> [Written request]: Write out the Gibbs–Duhem talk page again from "Performed a reasonably" up to and including "June 2007 (UTC)", substituting "revision" for "rewrite".

> [Passage to read]:
# Talk:Gibbs–Duhem equation

the proof here is nice to help understanding but its not a real proof.

Can someone who applications in a binary system with x1 and x2 being the two compositions?

Performed a reasonably extensive rewrite of this page, including trying to make variables of consistant case and tracking whether they are intensive or extensive. Added references to Moran and Shapiro and Poling et al. Changed the term "Proof" to what I think is the more appropriate "Derivation" and added a more appropriate form of it. Tried to expand the "Applications" section to include the form of Gibbs-Duhem used in activity coefficient derivation (Margules, van Laar, NTRL, UNIQUAC). Also included basic explanation and link to Gibbs' phase rule, which seemed appropriate.

Thermodude 16:28, 29 June 2007 (UTC)

> [Dataset content]:

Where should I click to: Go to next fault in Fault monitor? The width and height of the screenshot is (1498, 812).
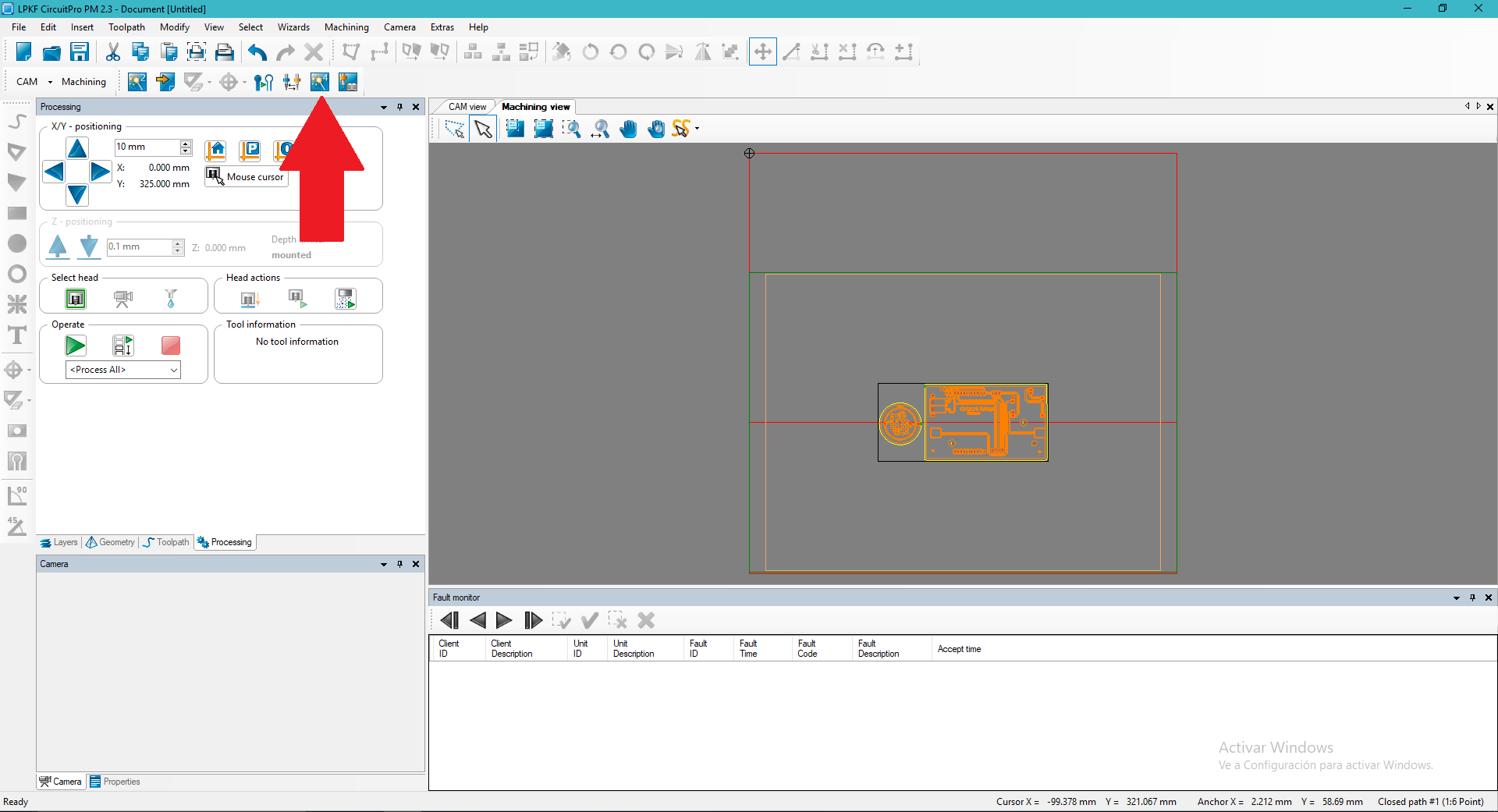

> [Exercise result]:
Performed a reasonably extensive revision of this page, including trying to make variables of consistant case and tracking whether they are intensive or extensive. Added references to Moran and Shapiro and Poling et al. Changed the term "Proof" to what I think is the more appropriate "Derivation" and added a more appropriate form of it. Tried to expand the "Applications" section to include the form of Gibbs-Duhem used in activity coefficient derivation (Margules, van Laar, NTRL, UNIQUAC). Also included basic explanation and link to Gibbs' phase rule, which seemed appropriate.

Thermodude 16:28, 29 June 2007 (UTC)